Les deux œuvres s'emboutissent sur d'autres vecteurs que celui de la linéarité temporelle. Les historiens ne veulent pas « tomber dans la fausse sociologie historique » — lire : Léandre Bergeron et autres petits chaperons rouges — tandis que les scénaristes du futur se défendent de justifier leur approche « à partir d'une position marxiste . . . [car] cela n'aurait en rien été conforme à [leur] démarche réelle ». L'autocritique par induction marxiste est, en ce pays, un phénomène relativement neuf et, si l'on en juge par les travaux considérés ici, d'une grande fécondité : une histoire où les collectivités réelles contestent l'avant-scène aux États et personnages officiels, et une prospective heureusement consciente de certaines de ses limites.
Dans cette mesure, nos auteurs s'affichent résolument révisionistes. «Quelques illustres que furent nos devanciers» écrit Hamelin en ménageant les mânes de Groulx et de Garneau, «ce n'est pas être iconoclaste que d'interroger les textes qu'ils ont lus et de remettre en cause leur vision de ce qui fut ». Quant à Latouche et compagnie, ils s'avouent éveillés au fait que leur concept central de « société post-industrielle » est « idéologique, ambigu et messianique » et labourent de bons coups de griffe Daniel Bell et Hermann Kahn, tout en patinant sur la même glace mince que leurs maîtres américains.
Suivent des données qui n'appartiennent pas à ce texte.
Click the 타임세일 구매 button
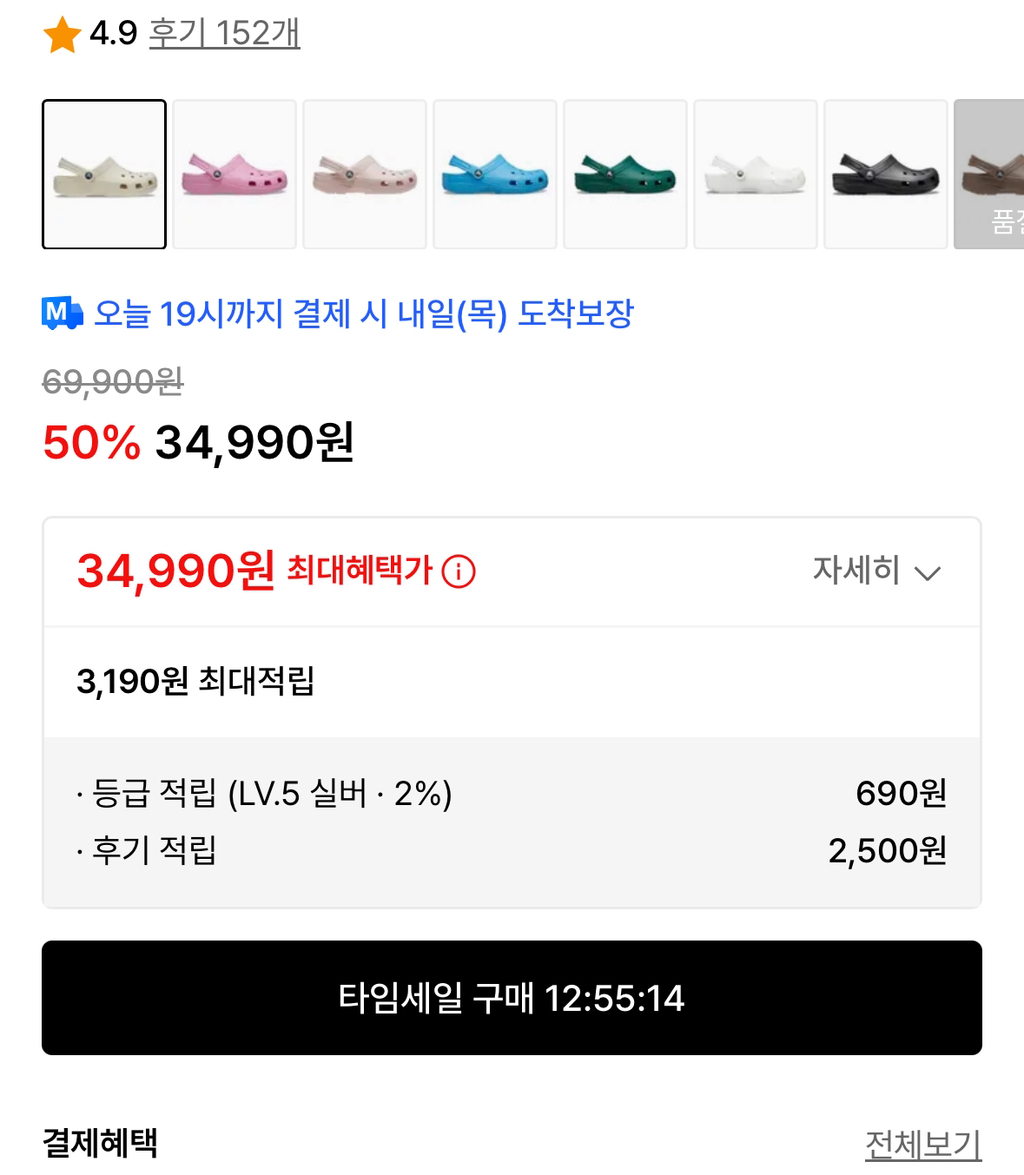 (x=512, y=998)
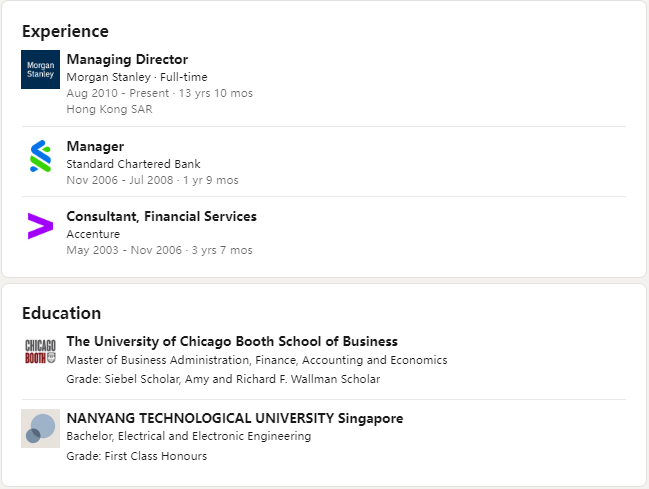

On a affaire à des « nationalistes » au sens large : les uns et les autres croient à l'existence d'une « nation » proprement québécoise. De là, on
diverge nettement. Les historiens de l'Université Laval, comme leurs collègues sociologues, cherchent la nationalité dans la culture, une anthropologie différente fondant l'identité nationale des Canadiens français du Québec. Les intellectuels montréalais ou trifluviens du Centre de recherches sur l'urbanisation de l'I.N.R.S. et de TU. du Q. perpétuent la tradition positiviste: parle-t-on de démographie proprement québécoise, de structures économiques ou sociales proprement québécoises ? Mais non. Le Québec asseoit une société contemporaine parmi d'autres, ses valeurs et son identité collective découlent de réalités « sociétales » directement observables sinon quantifiables, l'État, au premier chef, incarne la nation, créé l'appartenance.
Errons-nous à penser que ce sont là des raisons suffisantes pour lire ces deux livres ? D'autant plus que le lecteur y trouvera, sinon des informations neuves, du moins une remise en forme et une consolidation des informations éparpillées ailleurs. À ce titre, et chacun à sa manière, L’Histoire du Québec et Québec 2001 sont des sources, et des livres, de base. Des sommes.